From the items below, pick out and copy each line containing the string "Find". Letter case counts.

☆ ☆ ☆ ☆

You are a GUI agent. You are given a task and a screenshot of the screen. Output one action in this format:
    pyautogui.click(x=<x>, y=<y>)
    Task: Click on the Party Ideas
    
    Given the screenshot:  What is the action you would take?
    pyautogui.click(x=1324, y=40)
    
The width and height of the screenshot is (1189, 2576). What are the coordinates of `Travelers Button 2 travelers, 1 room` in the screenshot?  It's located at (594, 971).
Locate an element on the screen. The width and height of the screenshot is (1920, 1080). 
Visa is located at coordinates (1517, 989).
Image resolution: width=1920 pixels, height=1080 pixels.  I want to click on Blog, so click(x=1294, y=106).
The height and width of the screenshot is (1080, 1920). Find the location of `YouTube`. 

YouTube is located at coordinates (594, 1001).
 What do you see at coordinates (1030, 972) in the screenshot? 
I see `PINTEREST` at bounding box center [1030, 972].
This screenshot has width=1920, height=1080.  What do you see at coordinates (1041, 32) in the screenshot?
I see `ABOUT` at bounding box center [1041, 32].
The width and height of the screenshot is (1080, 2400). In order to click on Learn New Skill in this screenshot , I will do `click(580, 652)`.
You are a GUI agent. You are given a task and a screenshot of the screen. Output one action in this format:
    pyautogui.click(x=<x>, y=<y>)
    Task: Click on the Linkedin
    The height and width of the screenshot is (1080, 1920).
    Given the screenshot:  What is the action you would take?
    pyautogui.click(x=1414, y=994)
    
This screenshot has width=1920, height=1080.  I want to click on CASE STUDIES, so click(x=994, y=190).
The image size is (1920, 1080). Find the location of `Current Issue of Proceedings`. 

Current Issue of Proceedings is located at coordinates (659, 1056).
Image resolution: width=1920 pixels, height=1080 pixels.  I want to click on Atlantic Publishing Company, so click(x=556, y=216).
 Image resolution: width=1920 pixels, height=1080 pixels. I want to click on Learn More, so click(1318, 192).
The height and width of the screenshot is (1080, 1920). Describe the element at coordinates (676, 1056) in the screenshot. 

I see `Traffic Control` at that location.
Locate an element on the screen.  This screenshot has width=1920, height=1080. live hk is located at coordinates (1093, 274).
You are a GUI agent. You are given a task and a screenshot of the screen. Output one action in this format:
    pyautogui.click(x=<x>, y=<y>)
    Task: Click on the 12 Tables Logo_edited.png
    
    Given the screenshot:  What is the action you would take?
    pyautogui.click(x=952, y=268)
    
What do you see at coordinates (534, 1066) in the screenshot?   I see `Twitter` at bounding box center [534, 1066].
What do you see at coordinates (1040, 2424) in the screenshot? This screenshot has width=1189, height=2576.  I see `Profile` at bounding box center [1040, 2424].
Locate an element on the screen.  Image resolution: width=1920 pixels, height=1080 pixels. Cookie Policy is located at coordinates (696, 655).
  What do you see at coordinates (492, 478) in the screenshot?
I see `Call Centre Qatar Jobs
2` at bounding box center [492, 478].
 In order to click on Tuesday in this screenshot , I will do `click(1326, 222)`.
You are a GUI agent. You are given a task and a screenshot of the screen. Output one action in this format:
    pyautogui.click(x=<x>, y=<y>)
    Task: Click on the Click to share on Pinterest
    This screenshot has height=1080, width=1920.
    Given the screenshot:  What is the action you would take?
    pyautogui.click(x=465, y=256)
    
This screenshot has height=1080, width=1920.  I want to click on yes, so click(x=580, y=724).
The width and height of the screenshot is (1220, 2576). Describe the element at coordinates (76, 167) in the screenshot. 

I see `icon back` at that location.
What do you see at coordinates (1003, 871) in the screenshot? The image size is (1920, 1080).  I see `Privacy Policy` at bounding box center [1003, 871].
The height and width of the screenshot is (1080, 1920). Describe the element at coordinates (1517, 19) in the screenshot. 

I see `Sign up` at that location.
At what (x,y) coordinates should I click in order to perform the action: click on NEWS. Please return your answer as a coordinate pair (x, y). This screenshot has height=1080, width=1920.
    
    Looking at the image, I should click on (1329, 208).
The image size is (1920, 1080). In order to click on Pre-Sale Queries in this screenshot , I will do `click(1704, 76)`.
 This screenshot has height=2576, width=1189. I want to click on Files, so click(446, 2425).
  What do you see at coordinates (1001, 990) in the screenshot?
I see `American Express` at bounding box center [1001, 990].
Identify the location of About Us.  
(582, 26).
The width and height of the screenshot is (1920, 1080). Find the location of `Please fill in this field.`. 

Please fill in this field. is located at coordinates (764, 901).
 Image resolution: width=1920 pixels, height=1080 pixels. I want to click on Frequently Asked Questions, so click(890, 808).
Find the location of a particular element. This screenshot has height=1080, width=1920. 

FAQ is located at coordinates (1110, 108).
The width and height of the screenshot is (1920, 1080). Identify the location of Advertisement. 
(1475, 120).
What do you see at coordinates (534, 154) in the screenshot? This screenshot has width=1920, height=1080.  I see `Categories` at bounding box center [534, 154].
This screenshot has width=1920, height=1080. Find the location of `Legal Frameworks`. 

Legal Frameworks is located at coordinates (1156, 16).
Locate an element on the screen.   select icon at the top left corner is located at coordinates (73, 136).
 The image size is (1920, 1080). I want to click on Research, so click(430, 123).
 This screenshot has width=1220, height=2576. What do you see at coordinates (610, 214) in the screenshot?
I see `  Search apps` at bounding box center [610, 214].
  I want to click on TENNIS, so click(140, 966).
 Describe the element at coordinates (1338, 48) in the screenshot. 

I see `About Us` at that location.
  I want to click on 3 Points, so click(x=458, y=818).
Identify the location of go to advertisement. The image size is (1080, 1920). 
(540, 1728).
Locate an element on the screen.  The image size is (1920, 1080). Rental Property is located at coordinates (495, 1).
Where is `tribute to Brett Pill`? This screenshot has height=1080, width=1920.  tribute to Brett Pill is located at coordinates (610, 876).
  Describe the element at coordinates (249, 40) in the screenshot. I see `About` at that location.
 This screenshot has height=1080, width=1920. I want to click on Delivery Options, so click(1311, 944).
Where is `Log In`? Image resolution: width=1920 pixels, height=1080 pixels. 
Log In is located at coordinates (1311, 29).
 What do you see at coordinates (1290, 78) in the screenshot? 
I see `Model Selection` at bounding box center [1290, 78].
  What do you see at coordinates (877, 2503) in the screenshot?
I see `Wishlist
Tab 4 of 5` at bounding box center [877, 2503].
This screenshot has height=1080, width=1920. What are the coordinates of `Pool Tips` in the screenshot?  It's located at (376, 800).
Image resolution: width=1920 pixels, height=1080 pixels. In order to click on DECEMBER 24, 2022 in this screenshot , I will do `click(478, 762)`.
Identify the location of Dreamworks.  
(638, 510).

☆ ☆ ☆ ☆

### Finished exercise
The height and width of the screenshot is (1080, 1920). Find the location of `YouTube`. 
The image size is (1920, 1080). Find the location of `Current Issue of Proceedings`. 
The width and height of the screenshot is (1920, 1080). Find the location of `Please fill in this field.`. 
Find the location of a particular element. This screenshot has height=1080, width=1920. 
This screenshot has width=1920, height=1080. Find the location of `Legal Frameworks`. 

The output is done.